At first, I completed the application without using OpenVPN or WireGuard, assuming I could just use an Internet Gateway in worldwide regions. I was wrong. Then I discovered WireGuard was free which, for a bootstrapped company, seemed too good to pass up. So now I’ve got the application designed to be cost-effective, except that using one AWS EC2 t3.small instance can only support about 4 users at once at a rate of 25 Mbps.
Solution 1: Buy servers. This sounds like a great idea if I had deep pockets, which I don’t. At least not yet. Solution 2: Kubernetes. I could host a Kubernetes cluster on a Raspberry Pi 5, which should give me 900 Mbps if WireGuard is used. This would bring me up to roughly 36 users per region for 4K streaming. If users are limited to browsing, we’re looking at 400 concurrent users. If they’re using the VPN for video calls, 200 users at once.
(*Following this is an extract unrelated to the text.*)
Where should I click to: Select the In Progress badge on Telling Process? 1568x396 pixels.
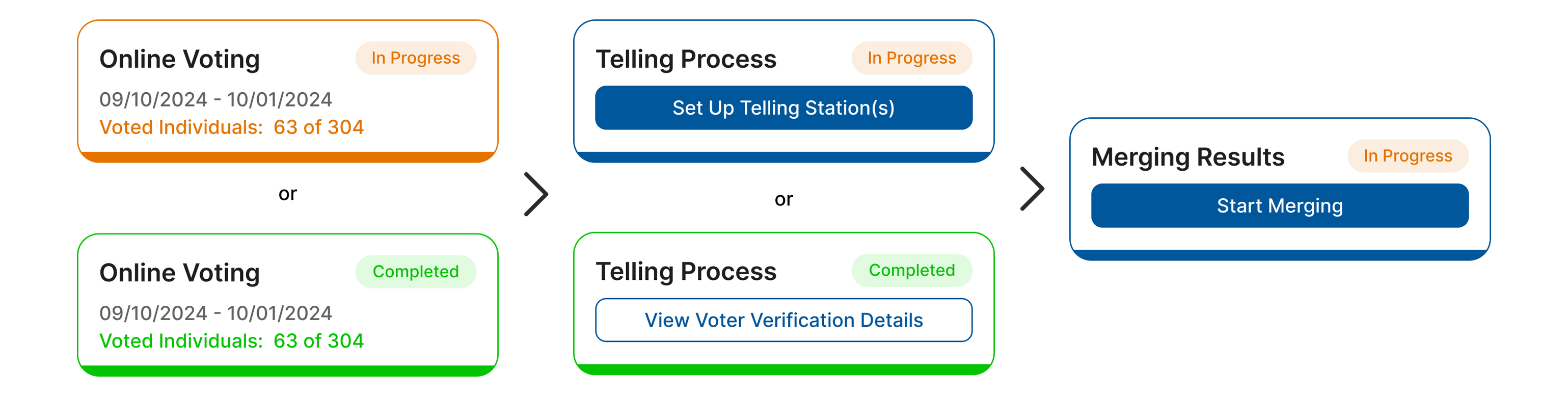tap(911, 58)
Still profitable at $100/yr per user.
Setbacks: File downloads would make it nearly impossible to host more than one user, which means Reef Squid VPN is a no-go unless I write a function blocking downloads for all users. Another setback is Reef Squid doesn’t have offices located across the world. The good news is I could use a VPN sidecar to access a physical server in Japan. Let’s goooo!
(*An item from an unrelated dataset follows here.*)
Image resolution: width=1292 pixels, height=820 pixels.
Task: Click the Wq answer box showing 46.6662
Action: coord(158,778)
Conclusion: After nearly scrapping the VPN project for Reef Squid, I’ve now found rejuvenated hope in starting back up again. I’ll have to start from the bottom up and maybe buy a few affordable servers to run WireGuard on. If I architect it correctly, I should be able to increase the number of concurrent users from 200 to 1,600. So, a $300 investment in a server and card would bring in about $160,000 annually minus electric and maintenance. Sounds good to me.